Open AccessHuman Rad52-mediated homology search and annealing occurs by continuous interactions between overlapping nucleoprotein complexes
Author(s) -
Eli Rothenberg,
Jill M. Grimme,
Maria Spies,
Taekjip Ha
Publication year - 2008
Publication title -
proceedings of the national academy of sciences of the united states of america
Language(s) - English
Resource type - Journals
SCImago Journal Rank - 5.011
H-Index - 771
eISSN - 1091-6490
pISSN - 0027-8424
DOI - 10.1073/pnas.0810317106
Subject(s) - nucleoprotein , rad52 , dna , homology (biology) , förster resonance energy transfer , biology , dna repair , chemistry , biophysics , genetics , gene , fluorescence , physics , quantum mechanics , rad51
The Rad52 protein has critical functions in distinct pathways of the homology-directed DNA repair, one of which is to promote the annealing of complementary strands of DNA. Both yeast and human Rad52 proteins organize into ring-shaped oligomers with the predominant form being a heptamer.
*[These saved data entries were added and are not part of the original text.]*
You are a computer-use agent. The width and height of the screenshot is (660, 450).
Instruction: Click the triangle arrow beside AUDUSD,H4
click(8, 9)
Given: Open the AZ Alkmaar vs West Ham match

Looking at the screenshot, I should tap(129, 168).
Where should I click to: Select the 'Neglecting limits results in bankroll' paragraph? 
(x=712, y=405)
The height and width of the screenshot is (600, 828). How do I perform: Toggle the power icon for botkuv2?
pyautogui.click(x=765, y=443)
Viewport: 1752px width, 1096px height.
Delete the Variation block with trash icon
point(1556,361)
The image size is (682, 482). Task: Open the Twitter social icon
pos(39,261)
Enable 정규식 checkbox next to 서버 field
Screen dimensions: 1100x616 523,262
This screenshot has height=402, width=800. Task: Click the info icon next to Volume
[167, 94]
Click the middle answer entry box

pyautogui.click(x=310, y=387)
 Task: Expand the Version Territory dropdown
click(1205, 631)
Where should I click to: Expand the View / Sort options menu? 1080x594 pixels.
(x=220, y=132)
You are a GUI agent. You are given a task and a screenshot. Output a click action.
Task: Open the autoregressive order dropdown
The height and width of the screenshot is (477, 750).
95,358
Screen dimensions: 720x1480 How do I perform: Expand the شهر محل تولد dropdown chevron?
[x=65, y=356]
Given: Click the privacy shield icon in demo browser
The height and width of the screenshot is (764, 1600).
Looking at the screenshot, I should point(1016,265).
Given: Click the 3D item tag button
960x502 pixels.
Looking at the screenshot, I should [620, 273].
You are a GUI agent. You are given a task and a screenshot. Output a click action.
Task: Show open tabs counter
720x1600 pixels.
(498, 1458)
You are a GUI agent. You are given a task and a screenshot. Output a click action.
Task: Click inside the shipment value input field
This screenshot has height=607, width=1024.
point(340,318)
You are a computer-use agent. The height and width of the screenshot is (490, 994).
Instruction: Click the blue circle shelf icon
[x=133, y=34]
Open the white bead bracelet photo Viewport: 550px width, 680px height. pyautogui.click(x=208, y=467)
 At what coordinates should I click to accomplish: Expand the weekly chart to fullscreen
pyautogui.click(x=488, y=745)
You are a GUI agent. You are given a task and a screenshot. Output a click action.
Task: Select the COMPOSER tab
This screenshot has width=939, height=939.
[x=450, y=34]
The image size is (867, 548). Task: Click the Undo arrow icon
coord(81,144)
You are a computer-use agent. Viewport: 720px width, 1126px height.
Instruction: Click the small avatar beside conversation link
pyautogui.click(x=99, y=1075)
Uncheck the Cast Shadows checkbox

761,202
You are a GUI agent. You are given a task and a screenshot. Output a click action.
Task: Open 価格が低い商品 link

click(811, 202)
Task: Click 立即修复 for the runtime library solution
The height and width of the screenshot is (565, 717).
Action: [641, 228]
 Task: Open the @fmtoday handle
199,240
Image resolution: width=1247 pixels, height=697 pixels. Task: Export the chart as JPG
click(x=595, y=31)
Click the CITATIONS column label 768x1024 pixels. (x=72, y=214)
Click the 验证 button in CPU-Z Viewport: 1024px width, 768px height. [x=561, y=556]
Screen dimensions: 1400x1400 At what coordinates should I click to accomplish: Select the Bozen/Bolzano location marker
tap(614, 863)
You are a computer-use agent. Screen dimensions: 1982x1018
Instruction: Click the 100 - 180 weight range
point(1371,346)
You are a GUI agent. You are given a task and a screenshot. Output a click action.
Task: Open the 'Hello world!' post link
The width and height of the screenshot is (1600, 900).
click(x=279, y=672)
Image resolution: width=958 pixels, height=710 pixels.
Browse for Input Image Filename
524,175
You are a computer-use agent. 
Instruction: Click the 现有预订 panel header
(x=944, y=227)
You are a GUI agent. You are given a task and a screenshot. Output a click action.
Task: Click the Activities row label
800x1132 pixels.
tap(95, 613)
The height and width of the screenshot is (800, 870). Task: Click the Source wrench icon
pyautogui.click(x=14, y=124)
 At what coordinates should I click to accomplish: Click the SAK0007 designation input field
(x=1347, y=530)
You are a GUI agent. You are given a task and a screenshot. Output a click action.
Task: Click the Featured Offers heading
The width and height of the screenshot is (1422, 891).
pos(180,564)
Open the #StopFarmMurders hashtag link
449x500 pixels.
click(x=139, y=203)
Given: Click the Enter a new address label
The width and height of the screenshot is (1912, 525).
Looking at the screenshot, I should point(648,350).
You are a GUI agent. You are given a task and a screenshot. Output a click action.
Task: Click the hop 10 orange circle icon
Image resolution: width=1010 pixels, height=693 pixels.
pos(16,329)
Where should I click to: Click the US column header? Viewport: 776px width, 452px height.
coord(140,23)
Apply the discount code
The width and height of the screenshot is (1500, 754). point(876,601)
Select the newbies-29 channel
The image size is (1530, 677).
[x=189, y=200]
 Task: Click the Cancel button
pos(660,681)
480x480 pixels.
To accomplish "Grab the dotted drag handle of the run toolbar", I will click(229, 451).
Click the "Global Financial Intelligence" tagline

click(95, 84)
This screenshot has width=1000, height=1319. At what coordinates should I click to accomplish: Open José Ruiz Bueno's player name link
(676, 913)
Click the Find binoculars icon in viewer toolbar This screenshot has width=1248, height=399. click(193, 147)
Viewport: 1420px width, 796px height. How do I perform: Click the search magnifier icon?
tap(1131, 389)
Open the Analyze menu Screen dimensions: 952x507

Despite the wealth of information obtained in previous investigations, how Rad52 mediates homology search and annealing remains unclear. Here, we developed single-molecule fluorescence resonance energy transfer approaches to probe hRad52-mediated DNA annealing events in real time. We found that annealing proceeds in successive steps involving rearrangements of the ssDNA–hRad52 complex. Moreover, after initial pairing, further search for extended homology occurs without dissociation. This search process is driven by an interaction between 2 overlapping nucleoprotein complexes. In light of these observations we propose a model for hRad52-mediated DNA annealing where ssDNA release and dsDNA zippering are coordinated through successive rearrangement of overlapping nucleoprotein complexes.